Une approche centrée sur la personne et les situations de vulnérabilité
L’un des éléments clés de cette dynamique réside dans la nature même de l’accompagnement proposé. Le retour n’est pas envisagé comme une simple opération logistique, mais comme un processus global, préparé en amont et prolongé après l’arrivée dans le pays d’origine. Chaque migrant bénéficie d’un suivi individualisé, fondé sur l’identification précise de ses besoins, de son parcours et de ses contraintes personnelles. Cette approche s’est révélée particulièrement essentielle face à la hausse des cas de vulnérabilité observée en 2025. De plus en plus de bénéficiaires présentent des situations complexes, incluant des enfants non accompagnés, des personnes séparées de leur famille ou encore des victimes de réseaux de traite. Ces profils nécessitent une attention spécifique, une expertise adaptée et une coordination étroite avec les acteurs nationaux et internationaux de la protection.
L’accompagnement proposé vise également à favoriser une réintégration durable. L’assistance fournie ne se limite pas à un soutien ponctuel, mais permet aux migrants de retour de reconstruire un projet de vie viable. En tenant compte des capacités, des compétences et du contexte local, l’OIM encourage l’autonomisation des bénéficiaires et leur implication active dans les choix liés à leur réinsertion économique et sociale. Cette logique de responsabilisation constitue un levier essentiel pour réduire les risques de migration forcée ou de retours précaires.

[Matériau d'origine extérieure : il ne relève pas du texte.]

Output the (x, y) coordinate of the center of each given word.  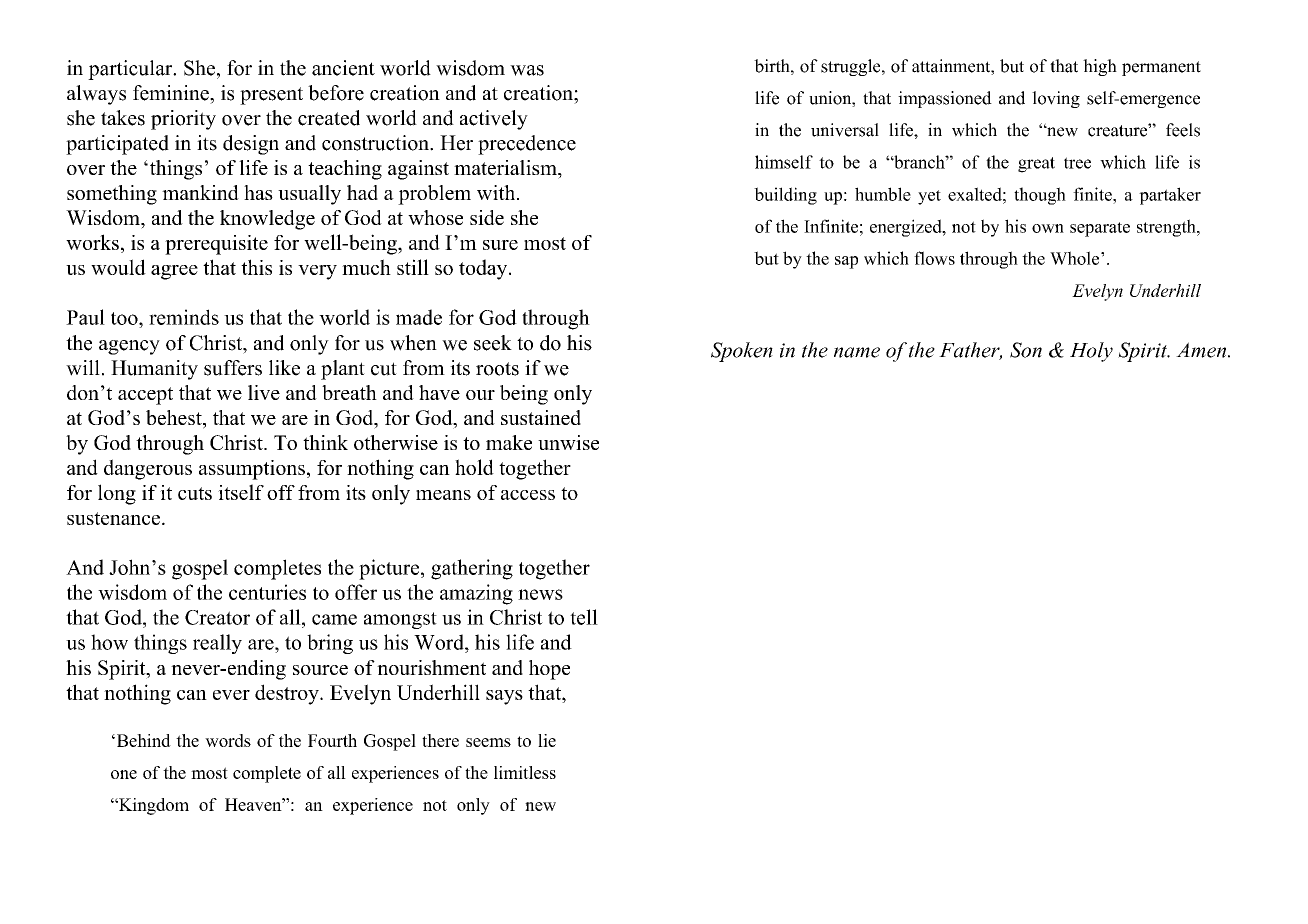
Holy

Une coopération internationale au cœur de la gouvernance migratoire
Les résultats atteints en 2025 sont indissociables de la coopération étroite mise en place entre de multiples acteurs. Les opérations de retour ont concerné plusieurs dizaines de pays et mobilisé un dispositif logistique conséquent, combinant vols commerciaux et charters. Cette organisation complexe repose sur une coordination permanente entre les autorités tunisiennes, les représentations diplomatiques, les pays d’origine et les missions de l’OIM dans les différentes régions concernées.
Cette dimension partenariale illustre une approche de la migration fondée sur la responsabilité partagée. Comme l’a souligné Azzouz Samri, chef de mission de l’OIM en Tunisie, la collaboration entre institutions nationales et partenaires internationaux constitue un socle indispensable pour bâtir une gouvernance migratoire efficace et respectueuse des droits humains. Elle permet d’assurer la continuité de l’accompagnement, depuis la phase de préparation au départ jusqu’à la réintégration effective dans le pays d’origine. Le soutien financier et politique de plusieurs partenaires internationaux, dont l’Union européenne et plusieurs gouvernements européens, a joué un rôle déterminant dans la mise en œuvre de ce programme. Cet appui traduit la reconnaissance du caractère stratégique de l’aide au retour volontaire comme alternative humaine et structurée aux parcours migratoires irréguliers et dangereux.
Au-delà des chiffres, l’action menée en 2025 met en lumière une vision de la migration fondée sur le choix, la dignité et la durabilité. Elle rappelle que les réponses aux défis migratoires ne peuvent être uniquement sécuritaires ou ponctuelles, mais doivent s’inscrire dans des politiques globales, intégrant protection, accompagnement et coopération internationale. Dans un environnement régional et mondial en constante mutation, l’expérience de l’OIM en Tunisie constitue ainsi un repère important pour penser des solutions migratoires plus humaines et plus équilibrées.